▶ **ARBEITSAUFTRAG**
Entnimm den Textauszug über das Wiener Architekturbüro nonconform vollständig und gib ihn wortgetreu wieder.

▶ **TEXTAUSZUG**
Bildung braucht Raum

  • Das Team von nonconform
    Das Team von nonconform
    © Leonhard Hilzensauer
  • Behutsam umgestaltet und an ausgewählten Stellen geöffnet.
    Behutsam umgestaltet und an ausgewählten Stellen geöffnet.
    So wurden im Leobener Bildungszentrum Pestalozzi Licht und Sichtbeziehungen zwischen Klassenraum und Erschließungsfläche möglich.© Kurt Hörbst
  • Herzstück ist ein großzügiger, heller Raum über mehrere Ebenen, eine Lern- und Pausenlandschaft mit Bibliothek für das Zusammenarbeiten und -leben unterschiedlicher Schultypen und Altersstufen.© Kurt Hörbst
  • Bildungscampus Moosburg
    Bildungscampus Moosburg
    © Astrid Meyer
  • Der Bürgermeister reagierte schnell: Aus einer Studie für die Erweiterung des Kindergartens entwickelte sich der erste Bildungsbau und eine langjährige Begleitung der Gemeinde bei der Erarbeitung eines räumlichen Masterplans für den Bildungscampus Moosburg.© Astrid Meyer
  • Architektinnen Johanna Treberspurg und Caren Ohrhallinger
    Architektinnen Johanna Treberspurg und Caren Ohrhallinger
    © 

Sie beteiligen Menschen und begleiten Veränderung: Das Wiener Architekturbüro nonconform hat eine klare Haltung zur Beteiligungskultur und zum Umgang mit sozialer und räumlicher Umwelt. Dabei vermittelt das kreative Kollektiv seine Sichtweisen, stellt diese zur Diskussion und lebt das, was auch in der eigenen selbstorganisierten Arbeitskultur im Büro vermittelt wird.

▶ **DATENBLOCK**
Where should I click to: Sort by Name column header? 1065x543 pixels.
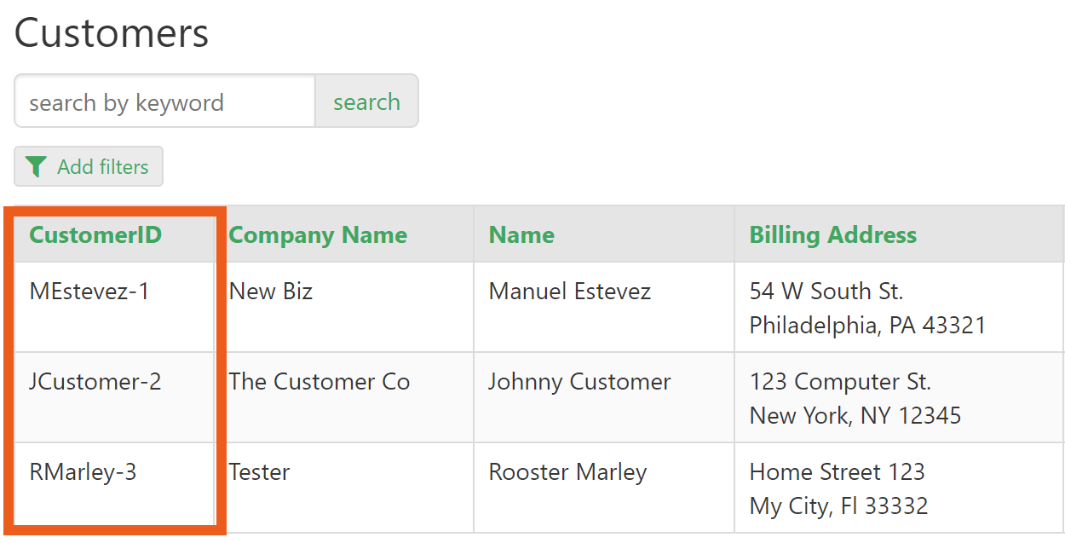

▶ **LÖSUNG DER AUFGABE**
Bildung braucht Raum

  • Das Team von nonconform
    Das Team von nonconform
    © Leonhard Hilzensauer
  • Behutsam umgestaltet und an ausgewählten Stellen geöffnet.
    Behutsam umgestaltet und an ausgewählten Stellen geöffnet.
    So wurden im Leobener Bildungszentrum Pestalozzi Licht und Sichtbeziehungen zwischen Klassenraum und Erschließungsfläche möglich.© Kurt Hörbst
  • Herzstück ist ein großzügiger, heller Raum über mehrere Ebenen, eine Lern- und Pausenlandschaft mit Bibliothek für das Zusammenarbeiten und -leben unterschiedlicher Schultypen und Altersstufen.© Kurt Hörbst
  • Bildungscampus Moosburg
    Bildungscampus Moosburg
    © Astrid Meyer
  • Der Bürgermeister reagierte schnell: Aus einer Studie für die Erweiterung des Kindergartens entwickelte sich der erste Bildungsbau und eine langjährige Begleitung der Gemeinde bei der Erarbeitung eines räumlichen Masterplans für den Bildungscampus Moosburg.© Astrid Meyer
  • Architektinnen Johanna Treberspurg und Caren Ohrhallinger
    Architektinnen Johanna Treberspurg und Caren Ohrhallinger
    © 

Sie beteiligen Menschen und begleiten Veränderung: Das Wiener Architekturbüro nonconform hat eine klare Haltung zur Beteiligungskultur und zum Umgang mit sozialer und räumlicher Umwelt. Dabei vermittelt das kreative Kollektiv seine Sichtweisen, stellt diese zur Diskussion und lebt das, was auch in der eigenen selbstorganisierten Arbeitskultur im Büro vermittelt wird.